Le tribunal a rappelé dans le dispositif du jugement que la CPAM du Hainaut pouvait obtenir le remboursement des majorations, rentes et autres indemnités prévues par la loi auprès du seul employeur, la société [8]. Il sera fait droit à la demande de condamnation de la société [8] au remboursement des sommes dont la CPAM du Hainaut devra faire l'avance.
Sur l'article 700 du code de procédure civile :
M. [G] sollicite au titre de l'article 700 du code de procédure civile la somme de 5000 €.
En l'espèce, il apparaît équitable de fixer à 2000 € la somme due par la société [8] à M. [G] au titre des frais irrépétibles.
Sur les dépens:
La société [8] succombant à l'instance, il y a lieu de la condamner aux entiers dépens de celle 'ci
Par ces motifs
La cour statuant publiquement par un arrêt contradictoire en dernier ressort, par mise à disposition au greffe,
Vu l'arrêt rendu entre les parties par la cour d'appel d'Amiens du 8 novembre 2021
Fixe la réparation des préjudices subis par M. [G] aux sommes dues suivantes :
-Le déficit fonctionnel temporaire : 3 145 €.

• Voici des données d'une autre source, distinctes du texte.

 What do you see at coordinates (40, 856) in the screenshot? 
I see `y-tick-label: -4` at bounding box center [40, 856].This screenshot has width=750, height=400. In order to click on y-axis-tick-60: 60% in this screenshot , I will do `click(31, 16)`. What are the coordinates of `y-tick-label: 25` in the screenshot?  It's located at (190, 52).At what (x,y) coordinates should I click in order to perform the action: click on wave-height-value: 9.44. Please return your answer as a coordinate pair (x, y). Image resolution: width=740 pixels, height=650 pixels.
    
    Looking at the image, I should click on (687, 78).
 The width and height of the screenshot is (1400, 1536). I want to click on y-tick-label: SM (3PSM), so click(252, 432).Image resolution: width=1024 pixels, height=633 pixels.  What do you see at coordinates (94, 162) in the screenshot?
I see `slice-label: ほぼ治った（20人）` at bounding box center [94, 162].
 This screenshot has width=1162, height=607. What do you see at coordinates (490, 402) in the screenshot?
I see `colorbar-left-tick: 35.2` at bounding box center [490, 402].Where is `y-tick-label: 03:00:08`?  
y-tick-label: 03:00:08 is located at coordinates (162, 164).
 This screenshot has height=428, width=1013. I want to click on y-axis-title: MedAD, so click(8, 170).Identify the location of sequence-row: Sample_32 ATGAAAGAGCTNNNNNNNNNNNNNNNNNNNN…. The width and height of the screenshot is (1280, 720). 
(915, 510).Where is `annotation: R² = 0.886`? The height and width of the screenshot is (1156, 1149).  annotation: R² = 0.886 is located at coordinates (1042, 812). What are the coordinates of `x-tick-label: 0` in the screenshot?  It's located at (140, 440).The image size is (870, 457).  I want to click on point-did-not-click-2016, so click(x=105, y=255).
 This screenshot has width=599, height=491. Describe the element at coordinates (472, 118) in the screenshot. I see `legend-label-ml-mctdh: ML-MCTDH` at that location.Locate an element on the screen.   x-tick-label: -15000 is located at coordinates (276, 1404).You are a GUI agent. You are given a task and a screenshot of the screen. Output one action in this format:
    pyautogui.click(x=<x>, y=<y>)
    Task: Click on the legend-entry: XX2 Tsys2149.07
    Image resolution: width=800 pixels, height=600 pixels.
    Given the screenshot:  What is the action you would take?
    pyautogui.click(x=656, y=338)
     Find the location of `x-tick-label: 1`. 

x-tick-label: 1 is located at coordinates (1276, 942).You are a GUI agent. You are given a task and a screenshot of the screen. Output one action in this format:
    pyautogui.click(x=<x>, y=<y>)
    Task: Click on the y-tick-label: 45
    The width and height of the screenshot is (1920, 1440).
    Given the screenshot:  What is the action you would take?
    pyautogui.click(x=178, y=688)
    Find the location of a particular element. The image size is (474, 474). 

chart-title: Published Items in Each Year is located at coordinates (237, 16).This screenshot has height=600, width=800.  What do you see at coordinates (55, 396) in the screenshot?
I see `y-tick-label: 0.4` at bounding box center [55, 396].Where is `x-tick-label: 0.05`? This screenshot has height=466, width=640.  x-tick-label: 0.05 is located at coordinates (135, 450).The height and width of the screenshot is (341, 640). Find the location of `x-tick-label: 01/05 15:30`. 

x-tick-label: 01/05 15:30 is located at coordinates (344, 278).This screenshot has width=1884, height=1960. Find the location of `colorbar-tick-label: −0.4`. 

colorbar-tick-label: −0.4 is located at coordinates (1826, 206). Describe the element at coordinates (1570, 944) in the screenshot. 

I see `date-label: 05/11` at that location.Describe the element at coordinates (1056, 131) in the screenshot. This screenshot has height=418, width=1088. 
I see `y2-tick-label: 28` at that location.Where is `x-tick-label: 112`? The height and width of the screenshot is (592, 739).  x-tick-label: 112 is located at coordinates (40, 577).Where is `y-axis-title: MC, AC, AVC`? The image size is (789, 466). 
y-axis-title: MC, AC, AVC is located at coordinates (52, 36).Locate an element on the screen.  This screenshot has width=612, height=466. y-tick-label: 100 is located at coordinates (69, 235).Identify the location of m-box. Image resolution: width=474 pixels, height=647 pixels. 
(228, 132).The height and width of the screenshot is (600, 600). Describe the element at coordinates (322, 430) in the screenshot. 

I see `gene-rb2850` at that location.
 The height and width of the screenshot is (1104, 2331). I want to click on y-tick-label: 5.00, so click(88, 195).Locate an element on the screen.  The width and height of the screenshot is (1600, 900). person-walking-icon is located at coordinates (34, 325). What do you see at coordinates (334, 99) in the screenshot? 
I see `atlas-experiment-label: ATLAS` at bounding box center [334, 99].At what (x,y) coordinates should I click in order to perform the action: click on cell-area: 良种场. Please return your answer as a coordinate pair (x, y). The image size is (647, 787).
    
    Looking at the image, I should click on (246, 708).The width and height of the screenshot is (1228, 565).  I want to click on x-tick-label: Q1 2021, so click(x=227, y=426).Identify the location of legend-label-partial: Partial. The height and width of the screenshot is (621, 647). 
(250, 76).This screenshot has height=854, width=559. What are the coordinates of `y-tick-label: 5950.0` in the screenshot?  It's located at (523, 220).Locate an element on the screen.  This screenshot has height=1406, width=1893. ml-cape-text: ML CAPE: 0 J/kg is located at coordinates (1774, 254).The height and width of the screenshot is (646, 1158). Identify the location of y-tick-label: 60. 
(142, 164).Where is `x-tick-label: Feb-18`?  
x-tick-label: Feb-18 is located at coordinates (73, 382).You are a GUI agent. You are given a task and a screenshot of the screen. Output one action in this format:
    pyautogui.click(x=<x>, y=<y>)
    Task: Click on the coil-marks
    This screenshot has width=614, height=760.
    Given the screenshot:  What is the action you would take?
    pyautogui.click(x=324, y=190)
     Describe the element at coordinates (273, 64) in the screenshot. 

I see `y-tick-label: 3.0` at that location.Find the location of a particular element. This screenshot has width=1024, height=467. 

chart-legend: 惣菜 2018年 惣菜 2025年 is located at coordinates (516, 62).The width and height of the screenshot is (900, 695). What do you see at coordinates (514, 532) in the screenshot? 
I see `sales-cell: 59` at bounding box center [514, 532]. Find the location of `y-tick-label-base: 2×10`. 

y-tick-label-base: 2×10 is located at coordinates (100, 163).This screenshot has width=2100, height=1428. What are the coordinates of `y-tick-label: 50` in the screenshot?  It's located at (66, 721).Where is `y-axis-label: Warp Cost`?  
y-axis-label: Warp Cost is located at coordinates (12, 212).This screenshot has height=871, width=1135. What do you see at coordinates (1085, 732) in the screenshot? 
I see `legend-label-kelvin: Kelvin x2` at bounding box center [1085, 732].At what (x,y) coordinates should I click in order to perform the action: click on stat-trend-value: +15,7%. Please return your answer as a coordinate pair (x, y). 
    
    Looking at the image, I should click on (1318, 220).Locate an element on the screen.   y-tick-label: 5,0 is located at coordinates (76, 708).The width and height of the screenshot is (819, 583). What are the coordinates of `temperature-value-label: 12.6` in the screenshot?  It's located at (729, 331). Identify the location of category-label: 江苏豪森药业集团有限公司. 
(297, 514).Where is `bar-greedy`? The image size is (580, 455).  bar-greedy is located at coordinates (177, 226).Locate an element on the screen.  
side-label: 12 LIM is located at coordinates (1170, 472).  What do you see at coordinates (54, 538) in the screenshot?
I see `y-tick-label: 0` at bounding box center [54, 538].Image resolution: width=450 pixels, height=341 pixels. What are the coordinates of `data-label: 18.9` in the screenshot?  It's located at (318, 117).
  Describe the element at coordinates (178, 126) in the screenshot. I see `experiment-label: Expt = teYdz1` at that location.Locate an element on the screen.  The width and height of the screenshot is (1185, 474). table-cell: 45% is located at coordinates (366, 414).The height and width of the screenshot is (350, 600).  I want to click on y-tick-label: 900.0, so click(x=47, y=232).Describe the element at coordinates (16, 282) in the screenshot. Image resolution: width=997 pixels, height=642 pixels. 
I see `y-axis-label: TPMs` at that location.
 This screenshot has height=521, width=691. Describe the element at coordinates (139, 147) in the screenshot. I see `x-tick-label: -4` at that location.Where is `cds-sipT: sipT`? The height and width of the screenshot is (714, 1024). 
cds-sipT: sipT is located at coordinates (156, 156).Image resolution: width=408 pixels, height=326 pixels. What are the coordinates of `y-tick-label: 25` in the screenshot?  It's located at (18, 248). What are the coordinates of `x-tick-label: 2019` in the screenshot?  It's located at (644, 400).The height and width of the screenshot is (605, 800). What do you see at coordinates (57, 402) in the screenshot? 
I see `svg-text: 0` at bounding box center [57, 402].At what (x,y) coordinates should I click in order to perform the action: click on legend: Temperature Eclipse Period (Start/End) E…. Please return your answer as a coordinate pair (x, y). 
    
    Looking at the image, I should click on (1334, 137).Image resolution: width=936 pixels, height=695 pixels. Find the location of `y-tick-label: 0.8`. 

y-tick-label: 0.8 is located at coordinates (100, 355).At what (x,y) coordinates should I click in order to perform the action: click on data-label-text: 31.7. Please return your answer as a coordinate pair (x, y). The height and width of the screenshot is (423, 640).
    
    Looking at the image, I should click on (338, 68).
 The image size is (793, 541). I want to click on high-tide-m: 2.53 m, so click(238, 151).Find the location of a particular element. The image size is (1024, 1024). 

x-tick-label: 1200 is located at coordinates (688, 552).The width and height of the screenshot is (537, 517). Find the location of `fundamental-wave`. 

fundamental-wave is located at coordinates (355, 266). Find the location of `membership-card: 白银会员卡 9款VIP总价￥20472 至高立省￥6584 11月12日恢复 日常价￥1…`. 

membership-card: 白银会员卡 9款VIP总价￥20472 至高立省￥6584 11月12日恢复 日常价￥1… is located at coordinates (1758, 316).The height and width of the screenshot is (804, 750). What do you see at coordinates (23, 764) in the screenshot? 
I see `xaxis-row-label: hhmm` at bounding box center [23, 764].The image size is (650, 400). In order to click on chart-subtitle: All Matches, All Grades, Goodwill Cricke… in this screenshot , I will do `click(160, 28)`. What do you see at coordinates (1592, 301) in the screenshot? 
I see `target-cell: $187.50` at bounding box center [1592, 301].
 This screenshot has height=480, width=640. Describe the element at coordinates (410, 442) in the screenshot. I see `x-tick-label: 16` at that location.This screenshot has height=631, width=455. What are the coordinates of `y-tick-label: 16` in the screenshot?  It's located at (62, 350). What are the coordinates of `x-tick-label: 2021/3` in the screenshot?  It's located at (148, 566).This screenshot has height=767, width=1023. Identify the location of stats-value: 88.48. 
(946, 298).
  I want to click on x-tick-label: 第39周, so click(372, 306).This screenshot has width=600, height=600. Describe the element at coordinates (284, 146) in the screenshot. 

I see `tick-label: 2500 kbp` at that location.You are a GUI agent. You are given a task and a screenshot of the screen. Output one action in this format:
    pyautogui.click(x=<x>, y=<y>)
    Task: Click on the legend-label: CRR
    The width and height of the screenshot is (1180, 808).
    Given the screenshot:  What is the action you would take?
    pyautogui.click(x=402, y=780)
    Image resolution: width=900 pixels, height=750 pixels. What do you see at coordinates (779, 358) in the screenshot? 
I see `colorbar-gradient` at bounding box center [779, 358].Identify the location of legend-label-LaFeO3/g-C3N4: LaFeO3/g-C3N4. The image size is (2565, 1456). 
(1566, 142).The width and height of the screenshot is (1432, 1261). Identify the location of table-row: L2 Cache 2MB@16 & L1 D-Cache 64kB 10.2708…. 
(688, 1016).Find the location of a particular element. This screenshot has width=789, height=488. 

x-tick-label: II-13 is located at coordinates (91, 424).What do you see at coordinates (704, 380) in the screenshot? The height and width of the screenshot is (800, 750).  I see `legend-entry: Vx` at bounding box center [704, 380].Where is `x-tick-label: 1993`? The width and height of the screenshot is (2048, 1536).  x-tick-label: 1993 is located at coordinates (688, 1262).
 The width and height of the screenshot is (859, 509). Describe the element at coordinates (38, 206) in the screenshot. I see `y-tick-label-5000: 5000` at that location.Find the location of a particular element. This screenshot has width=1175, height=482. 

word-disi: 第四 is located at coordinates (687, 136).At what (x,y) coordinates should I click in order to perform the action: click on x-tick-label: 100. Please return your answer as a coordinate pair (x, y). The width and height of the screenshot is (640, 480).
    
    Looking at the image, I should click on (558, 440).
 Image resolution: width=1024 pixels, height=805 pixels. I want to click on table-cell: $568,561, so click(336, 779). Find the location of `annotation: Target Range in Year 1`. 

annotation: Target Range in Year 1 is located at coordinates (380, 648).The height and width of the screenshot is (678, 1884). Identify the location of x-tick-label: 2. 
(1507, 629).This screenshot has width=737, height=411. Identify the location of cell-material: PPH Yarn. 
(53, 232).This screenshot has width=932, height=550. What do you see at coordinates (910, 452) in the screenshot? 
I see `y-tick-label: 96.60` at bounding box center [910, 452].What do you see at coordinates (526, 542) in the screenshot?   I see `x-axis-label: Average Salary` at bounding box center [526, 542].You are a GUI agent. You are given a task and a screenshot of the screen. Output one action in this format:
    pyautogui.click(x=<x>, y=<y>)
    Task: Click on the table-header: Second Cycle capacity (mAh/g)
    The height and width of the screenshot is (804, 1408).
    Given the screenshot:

-Les souffrances endurées : 10000 €
-Le préjudice d'agrément 2000 €
-Les frais médicaux :213.52 €.
Rappelle que la caisse primaire d'assurance maladie du Hainaut sera tenue en application de l'article L 452-3 du code de la sécurité sociale de faire l'avance de l'ensemble des sommes dues allouées en indemnisation de ces préjudices, sous déduction de la provision versée à charge pour la société [8] de reverser à la caisse du Hainaut les sommes dont elle aura fait l'avance, en ce compris les frais d'expertise.
Condamne la société [8] à payer à M. [G] la somme de 2000 € au titre de l'article 700 du code de procédure civile
Condamne la société aux dépens de l'instance.